Sustainable agriculture is having its political moment.
The Biden administration deserves credit for being the first to recognize that food system reforms can go a long way toward solving the climate crisis. Yet for all its big-picture vision, some critical details are getting overlooked.
A big one is a loophole within the USDA’s National Organic Program that undermines its mission and impedes the nation’s path toward climate-smart agriculture.
The rule glitch has the effect of encouraging farmers to cut down native forests and grasses so the land can be used to grow organic crops — a net loss for the environment. Despite the advantages of organic farming over conventional practices, pristine ecological habitats are vastly better from a climate and biodiversity standpoint than any form of agriculture.
Early in his presidency, Joe Biden vowed he would “position American agriculture to lead our nation and the world in combating climate change.” And he’s making an effort to deliver. With 92 votes, the Senate recently passed the Biden-backed “Growing Climate Solutions Act,” which aims to help farmers and ranchers participate in markets so they can get paid to sequester carbon in their soil.
Meanwhile, U.S. Department of Agriculture Secretary Tom Vilsack has introduced a “Climate-Smart Forestry and Agriculture Strategy” and is sinking $4 billion into production practices that include $500 million for small- and mid-size local meat producers to compete with Big Ag and new funding to expand organic agriculture.
These are wise investments. Small, distributed producers support nimble supply chains in an era of increasing environment disruption; organic farms improve soil health — and healthier soil draws down more carbon.
Organic farms sequester about 25% more carbon than soils from nonorganic farms. They also emit far fewer greenhouse gasses, including 56% less nitrous oxide, a greenhouse gas 20 times more potent than carbon dioxide that’s produced by the evaporation of chemical fertilizers, according to University of California at Davis data.
Yet those benefits are being undermined by the misuse of an ostensibly sensible rule that requires farmland to be free from pesticides for three years before its production can be certified for sale as organic. It’s a necessary precaution, but also a costly one for farmers who must fallow their fields to transition from conventional to organic production.
So some have come up with a more expedient alternative: simply clear wildlands that have never been treated with agrochemicals and get certified without the wait. The profit motive is strong; organic foods can be sold at a premium over conventional products and demand is growing. U.S. sales rose by more than 12% to $62 billion in 2020.
According to a recent University of Wisconsin study, hundreds of thousands of acres of native forests and grasslands have been converted to agricultural use in the last year — and millions of acres in the last decade — with no penalty to the growers. California vineyards have been eating away native oak woodlands. Wheat farms are taking over former prairie lands in the Northeast. Overseas, organic palm oil sold in the U.S. is being produced on forestland that was once crucial orangutan habitat.

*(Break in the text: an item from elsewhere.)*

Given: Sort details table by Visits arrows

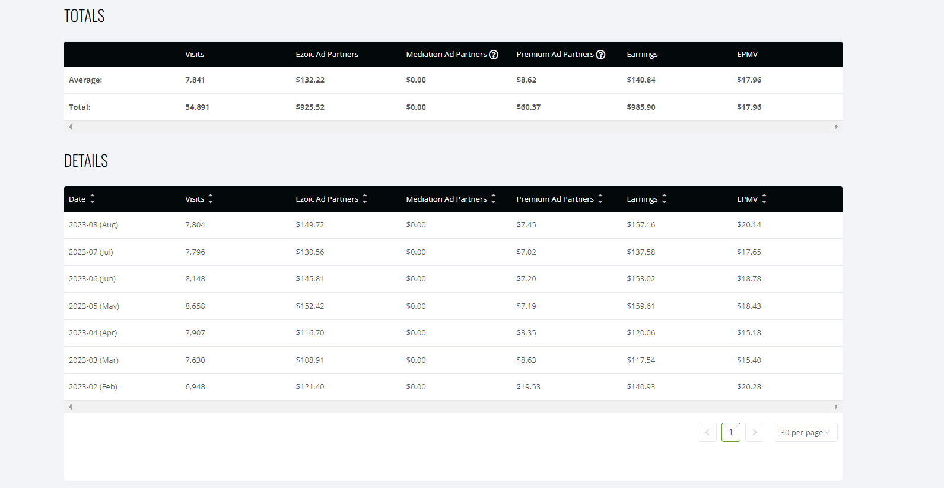Looking at the screenshot, I should (211, 199).
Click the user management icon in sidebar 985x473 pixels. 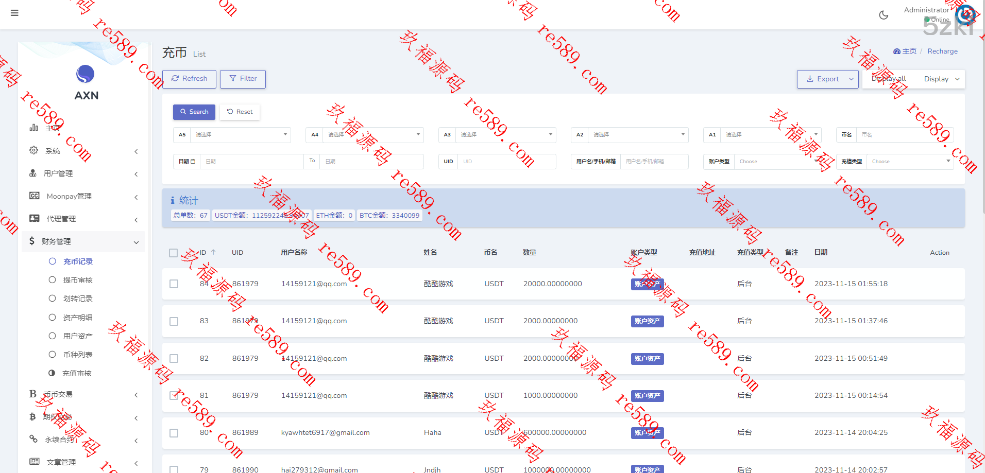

Not all of the converted acreage has gone to organic production (there’s no data distinguishing between the lands razed for organic and conventional crop production), but regulations governing the organic label have created a perverse incentive for taking over raw land.
The good news is there’s a swift and easy solution that doesn’t require an act of Congress. The fix was teed up in 2018 when a collective of environmental and industry groups led by the Wild Farm Alliance and the National Wildlife Federation proposed a 10-year waiting period before converted grasslands and forests can be certified for organic production. The logic is sound: pay a penalty for taking out a native ecosystem.
The solution was widely supported by the organic farming industry groups. “The loophole allows unfair competition for the organic farmers who are doing it right, and we all understood that if the public got wind of it, it could put a black eye on the organic program,” Abby Youngblood, executive director of National Organic Coalition, told me. What environmentally savvy consumer would pay a premium for a box of organic strawberries if they thought it might be responsible for destroying critical songbird habitat?
The proposed rule change was almost unanimously accepted by the National Organic Standards Board, which makes recommendations to the government’s organic program. Yet it was entirely ignored by the Trump administration and still today has not been adopted.
Whereas Trump had priorities other than the environment, it’s disingenuous for Biden to tout climate-smart agriculture while failing to close this loophole.
When I asked officials inside the USDA’s organic program about the delay, the answer amounted to classic bureaucratic paralysis: They’re reviewing a backlog of recommendations that built up over the previous administration and it will take time. But there’s no time to waste and no additional review necessary. The rule should be closed immediately to prevent more harm.
While they’re at it, the Biden administration should throw its support behind the “Sodsaver” provision proposed by the National Wildlife Federation for the 2023 Farm Bill. It would deny government subsidies to any agricultural development, conventional or organic, that wipes out native ecosystems for crop production. Sodsavers is already being implemented by six states, including Iowa and Minnesota, and should be expanded nationwide.
Research overwhelmingly shows that protecting native forests and grasslands is a critical natural solution to minimizing climate change. For climate-smart agriculture to succeed, the Biden administration needs its big-picture vision, but it can’t neglect the details.
Amanda Little is a professor of journalism and science writing at Vanderbilt University.